Nick Story: Spina Bifida Awareness Month

Fifteen-year-old Nick lives with his parents, Kyle and Amanda, and his older sister, Katheryn. A quiet young man with a sharp mind and a big heart, Nick has a deep passion for wrestling. Whether it’s WWE, AEW or wrestling video games, he is a walking encyclopedia of knowledge, lighting up when sharing his insights with others. Nick also loves spending time with the family’s two dogs: a Leonberger and a Bernese Mountain Dog. But Nick’s journey has been uniquely shaped by his diagnosis of Spina Bifida, a congenital condition where the spine and spinal cord do not develop properly during pregnancy. 

Amanda was 22 weeks into her pregnancy when an intensive ultrasound revealed that Nick had Spina Bifida. When asked to explain the condition, Amanda describes it simply: “The baby’s spine is like a zipper, but one tooth/chain is missing. Because of that, part of the spinal cord develops outside the body and becomes damaged.” 

Their diagnosis journey, Amanda says, was like many families’ in the Spina Bifida community–one that included an offer to terminate the pregnancy. Rather than make a rushed decision, Nick’s family turned to online support groups to better understand what life with Spina Bifida could look like. While initial medical projections were grim, hearing the lived experiences of other families gave them hope. “On paper, almost every checkbox for Spina Bifida complications was there. But what no doctor can tell you is who your child is and their personality,” Amanda reflects. 

Nick was born at Mt. Sinai Hospital and was immediately transferred to SickKids Hospital for surgery to close the opening in his spine, a procedure known as Myelomeningocele Repair. After two weeks of inpatient recovery, Nick was sent home, but within just two days, he developed Hydrocephalus, a common complication in which cerebrospinal fluid builds up in the brain. He returned to SickKids to receive a shunt, which helps drain the excess fluid and relieve pressure. 

Spina Bifida affects each individual differently, depending on which nerves were damaged. For Nick, it primarily impacts his lower body, leading to challenges in gross motor development and bladder and bowel function. Delays in hitting developmental milestones were also due in part to trunk weakness following his back surgery. From an early age, Nick began physiotherapy at Holland Bloorview Kids Rehabilitation Hospital and was later referred to Grandview Kids, a turning point in his family’s journey. 

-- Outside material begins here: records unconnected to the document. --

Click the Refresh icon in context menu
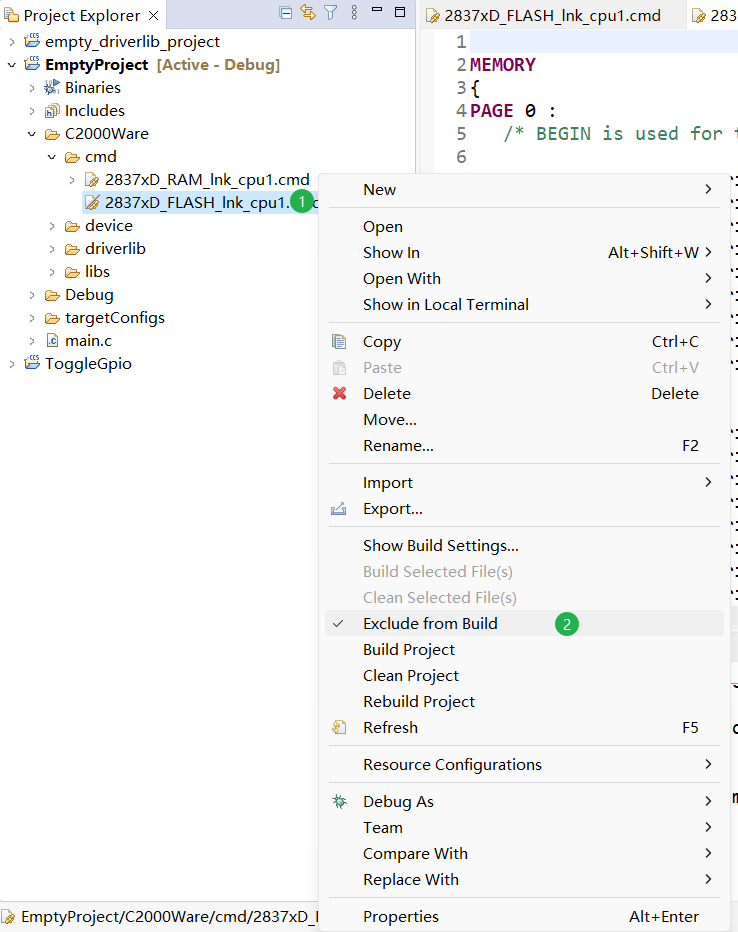The image size is (738, 932). 340,728
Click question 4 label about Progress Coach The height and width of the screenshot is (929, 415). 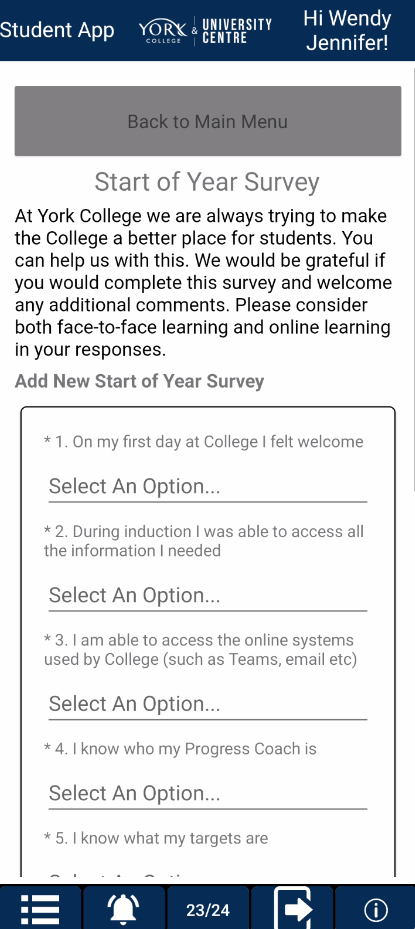click(x=180, y=749)
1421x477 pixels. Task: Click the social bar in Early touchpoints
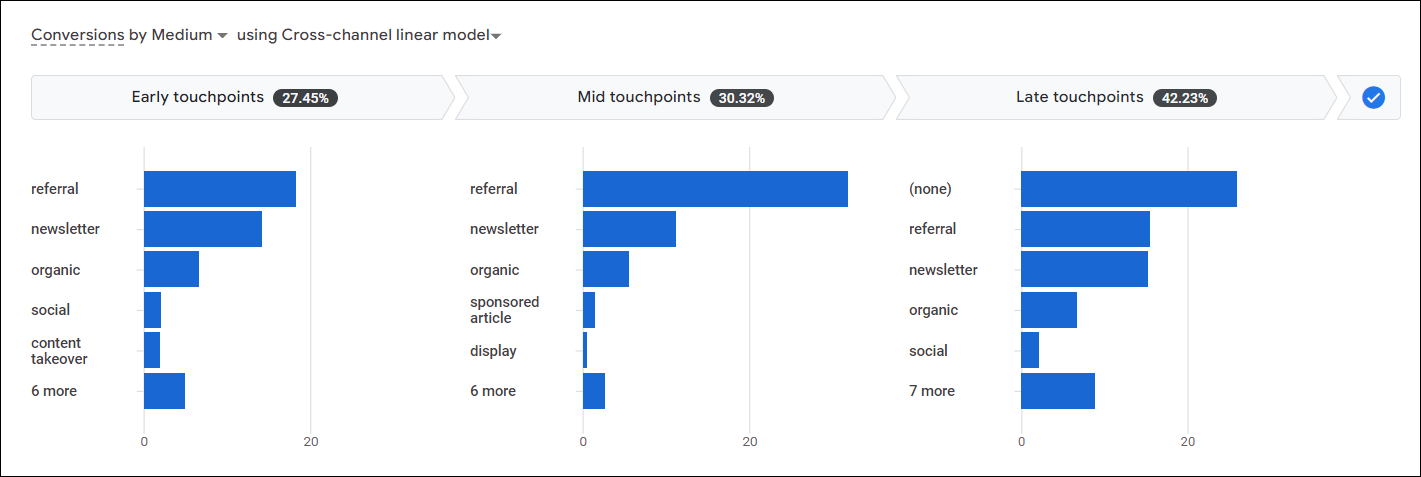[x=152, y=310]
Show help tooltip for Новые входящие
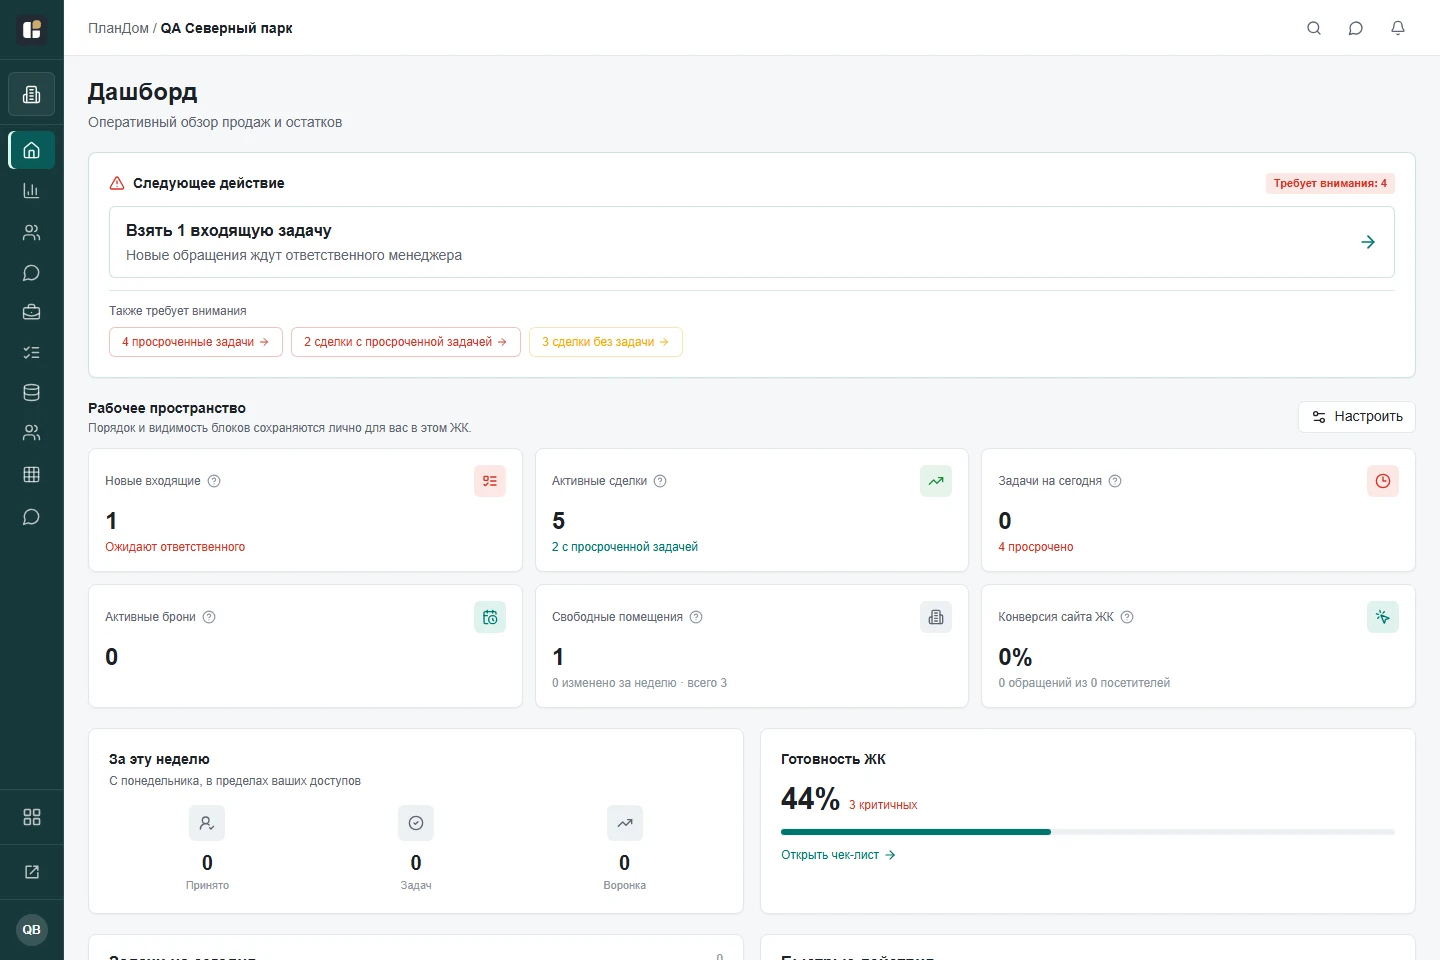The image size is (1440, 960). click(214, 481)
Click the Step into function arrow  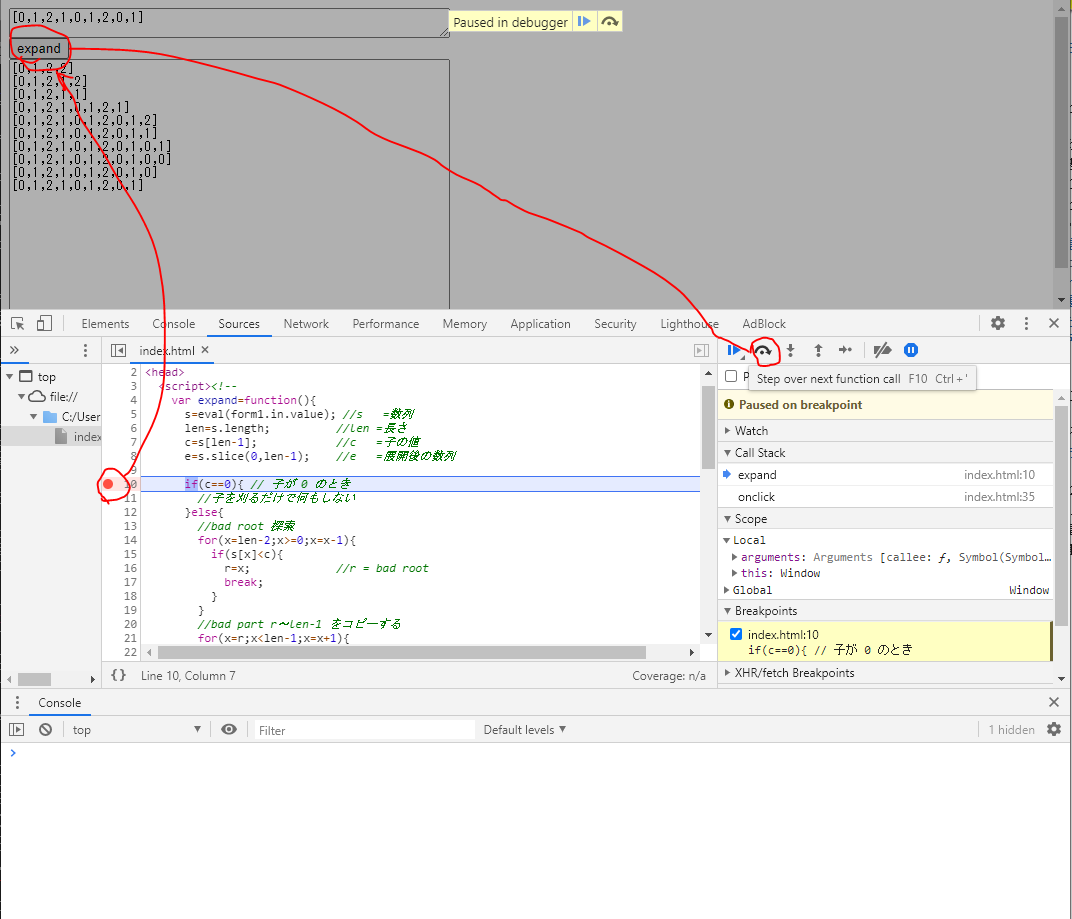click(790, 350)
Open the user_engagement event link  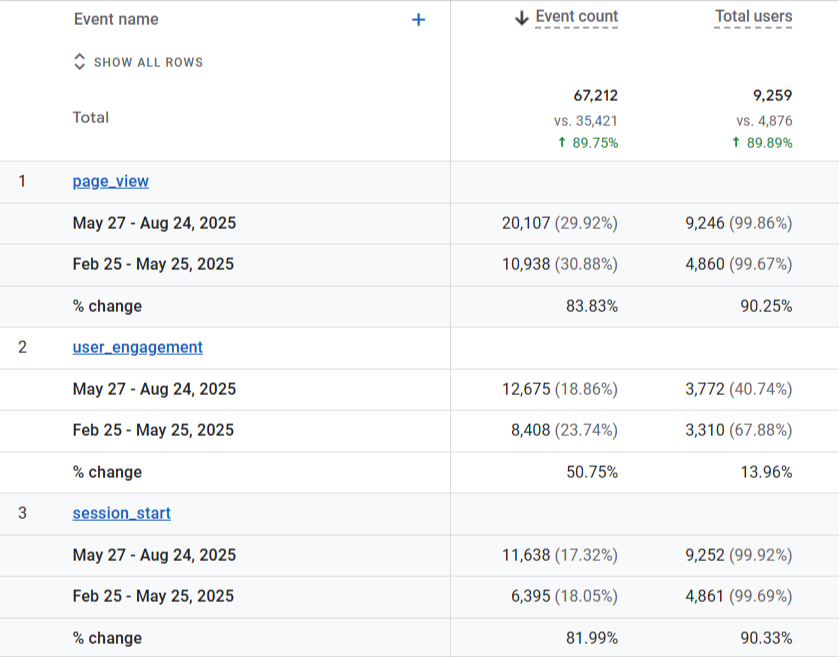[137, 347]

Amanda remembers how much easier life became once Grandview Kids came into the picture. “Having all his therapies in one place, locally, was such a relief,” she says. At Grandview Kids, Nick accessed essential services like physiotherapy, occupational therapy, speech-language pathology and even attended Grandview School. He also participated in bike clinics, swimming lessons and many Family Engagement-led events. “It’s been easy to reach out whenever we’ve had concerns,” Amanda shares. “The physiotherapists gave us practical advice, and the occupational therapists even helped make our home more accessible for Nick.” 

Raising a child with physical, communicative or developmental needs often demands parents to grow in ways they never imagined. Amanda, once a self-described timid person, has become a confident and outspoken advocate for the Spina Bifida community. She was a founding member and Director of Medical Education of Spina Bifida Families of Canada and created a national Facebook group to help other families feel supported and connected. “This journey has shown me how strong we really are,” she says. 

Amanda is now focused on empowering Nick to find his own voice. She beams with pride as she talks about his growing independence and how he’s learning to express his needs, preferences and goals, which include driving, living independently and pursuing a meaningful career. “He’s more than a diagnosis,” she affirms. “It’s a joy to watch him develop into his own person.” 

Spina Bifida changed their lives, but not in the way they were first led to believe. “It was scary at first,” Amanda admits. “But it’s been absolutely worth it.”